A vida é aquilo que acontece enquanto fazemos planos

William Hogarth



Por definição, a vida de todos os dias acontece… todos os dias. Sem sobressalto e sem história, como se vida quotidiana e história fossem irreconciliáveis.

De facto, não é fácil transformar a quotidianeidade familiar em algo exterior, não é fácil o “estranhamento” da realidade aparentemente tão familiar, tão pouco “exótica”, não é fácil converter a lenta vida quotidiana em permanente surpresa. No fundo, o quotidiano é “o que no dia-a-dia se passa quando nada se pa­rece passar”.

Um mestre zen pediu uma vez a um discípulo que desenhasse à mão um círculo, o mais perfeito possível. O discípulo desenhou então uma desajeitada figura que mais parecia um ovo, embora merecendo largos elogios do mestre, que lhe disse: “Não será um círculo perfeito; contudo é uma outra qualquer figura perfeita.” As criações do quotidiano são como aquele ovo, uma forma rigorosa e perfeita mas de uma outra coisa qualquer, de algo a que ninguém nunca deu um nome.

Apanhar a realidade fugaz do quotidiano, do que não é grandioso ou essencial é rasar uma superfície num voo baixo e minucioso, como William Hogarth no século XVIII que pintava tabernas, cenas banais da vida quotidiana. Retratava temas de “género inferior”, modelos humanos, plebeus a frequentarem tabernas, em vez das belas figuras delicadas que representavam acontecimentos e personagens da Bíblia. Ou como Caravaggio no século XVII que não recusava sequer a feiura ou a deformidade dos modelos humanos.

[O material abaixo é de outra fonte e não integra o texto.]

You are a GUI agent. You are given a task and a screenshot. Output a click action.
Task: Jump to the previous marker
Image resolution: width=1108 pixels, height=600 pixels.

Na verdade, o quotidiano está cheio de vida, de histórias, de lugares, práticas, normas, regras, hábitos, encontros e desencontros, pequenas fúrias e breves alegrias. Tudo faz parte do quotidiano, como as conversas sobre o tempo ou a ida “ao pão” pela manhã cumprimentando o vizinho com um bom dia sem saber por que razão lhe perguntar “como está?” se responderá sempre “bem, obrigado”.

O dia de hoje, em que não está calor nem está frio, em que não há precipitação ou vento forte, nem agitação marítima, nem alertas “laranjas ou vermelhos” e em que nada de grandioso se prepara para acontecer, é exatamente como quase todos os dias da nossa existência. Dias únicos e irrepetíveis, por onde, lembrando John Lennon, decorre a vida, “aquilo que acontece enquanto fazemos planos”.